All of this raises unanswered questions : If it’s a stable sphere of plasma, it will be hot, but then it should rise like a balloon, and it doesn’t. Why does it move? Better yet, why do you usually do it against the wind? What is the energy source that maintains this almost constant brightness until it disappears instead of what one would expect, which would slowly fade over time?

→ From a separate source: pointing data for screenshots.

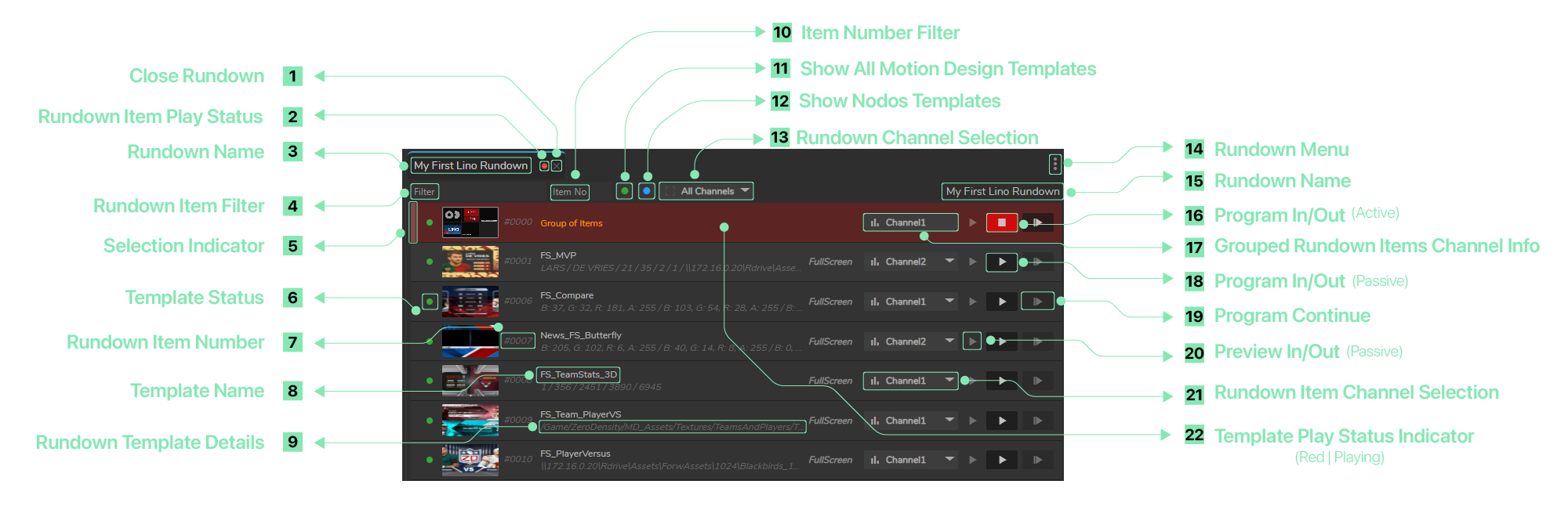Click the Item No filter field
Screen dimensions: 1568x506
pos(569,192)
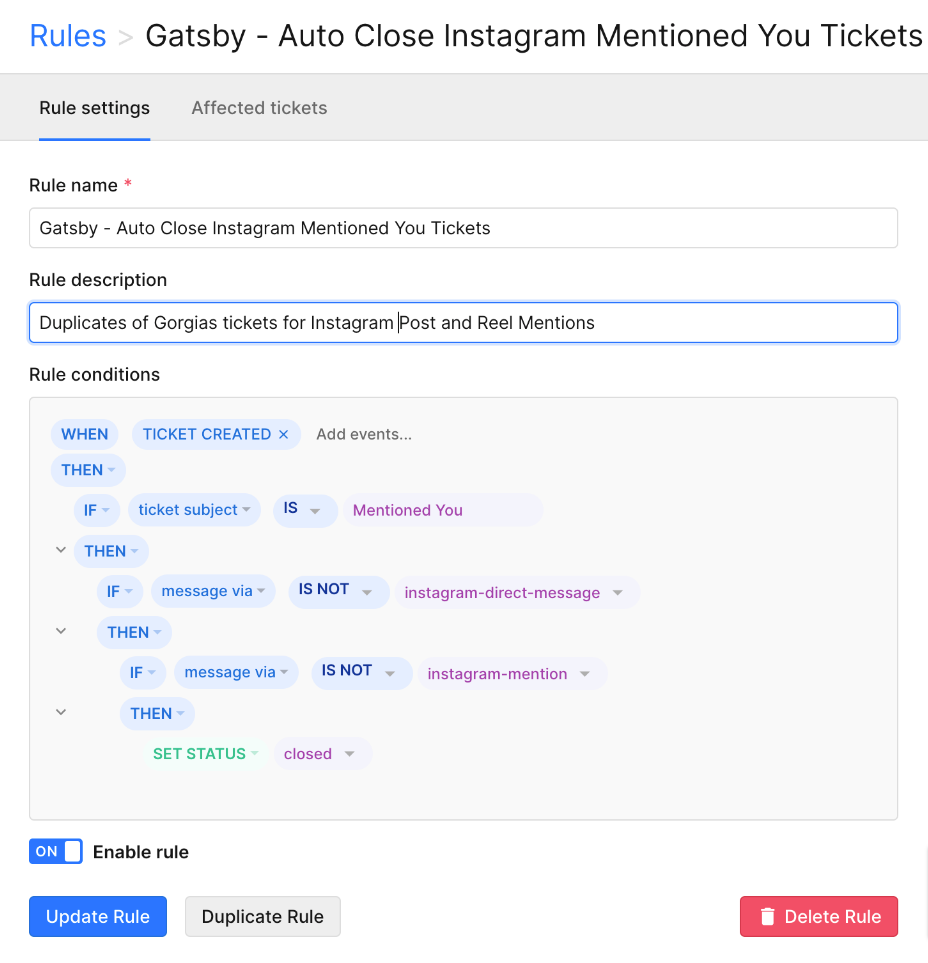The width and height of the screenshot is (928, 963).
Task: Go back via the Rules breadcrumb link
Action: pos(68,36)

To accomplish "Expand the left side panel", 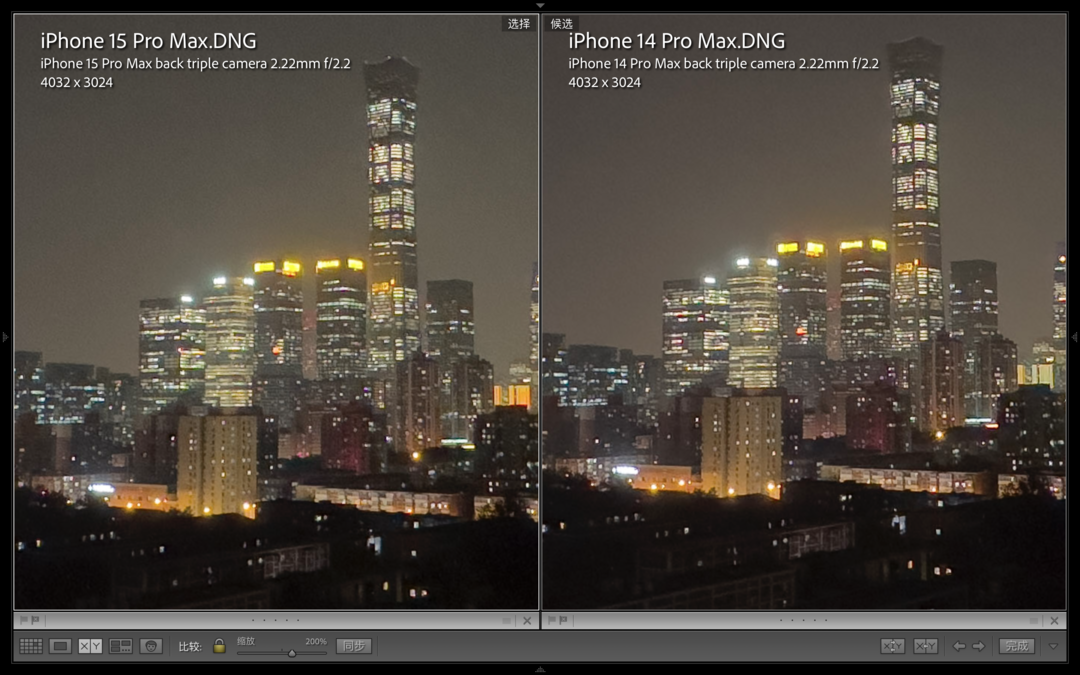I will pos(5,337).
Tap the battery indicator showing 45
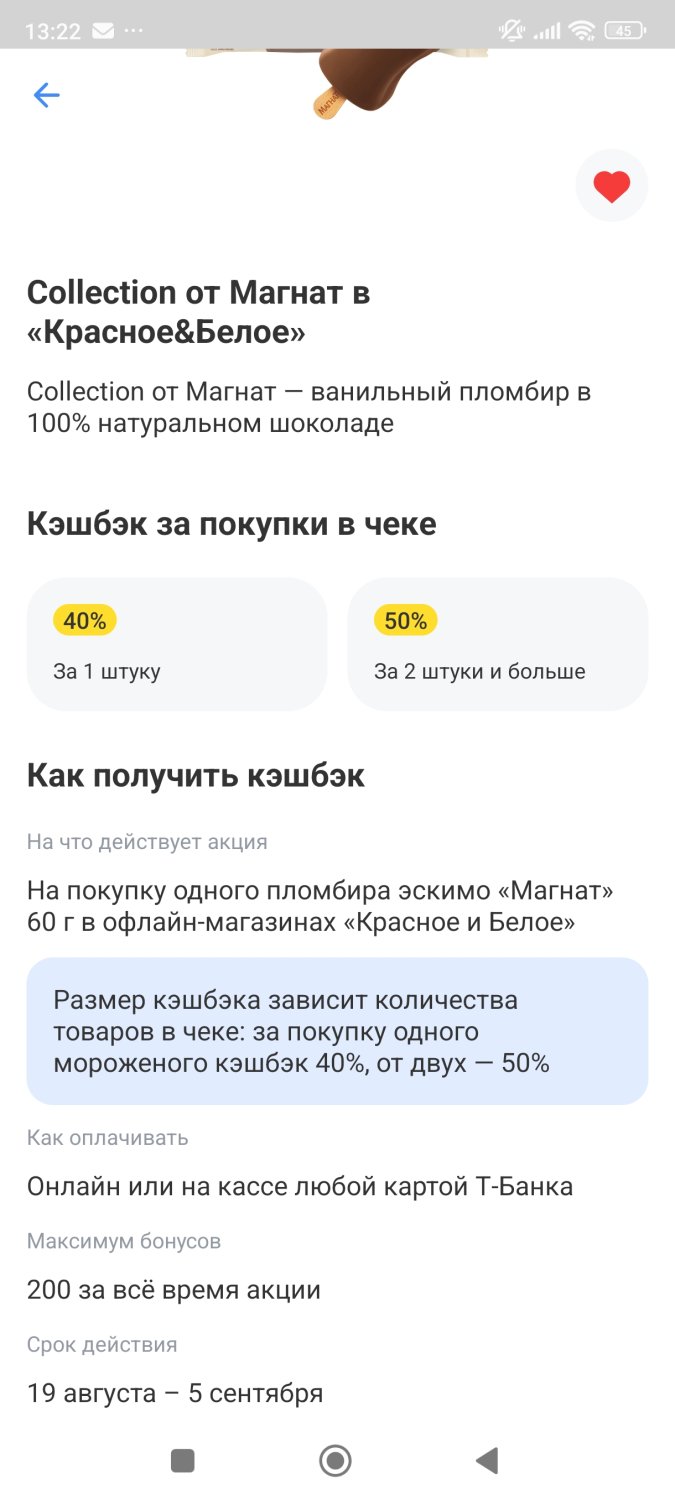The height and width of the screenshot is (1500, 675). point(624,31)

Hundreds of articles and several books have been published discussing the phenomenon, formulating all sorts of hypotheses to explain its existence, but most raise more questions than they purport to answer. We can count up to 20 explanatory hypotheses, ranging from the most fanciful, that it is a piece of antimatter , to the most convoluted, such as that it is a light discharge driven by microwaves and that it moves along the field lines electromagnetic waves created by the air ionized by the lightning clouds where it occurs. And the glow? It is created because microwaves are trapped inside a plasma bubble . Another says that ball lightning is powered by the electric field associated with stray electric charges on the ground after lightning strikes . And another suggests that they are simply light trapped inside a bubble of highly compressed air . We also can’t forget the theory that suggests it’s the result of vaporized silica condensed into nanoparticles and pushed up by a shock wave of air.
Finally we have the Maser-Soliton Theory for which ball lightning in free air is caused by an atmospheric maser – analogous to a laser, but operating in the microwave range. Despite all these efforts, the oldest known mysterious atmospheric phenomenon eludes a convincing explanation.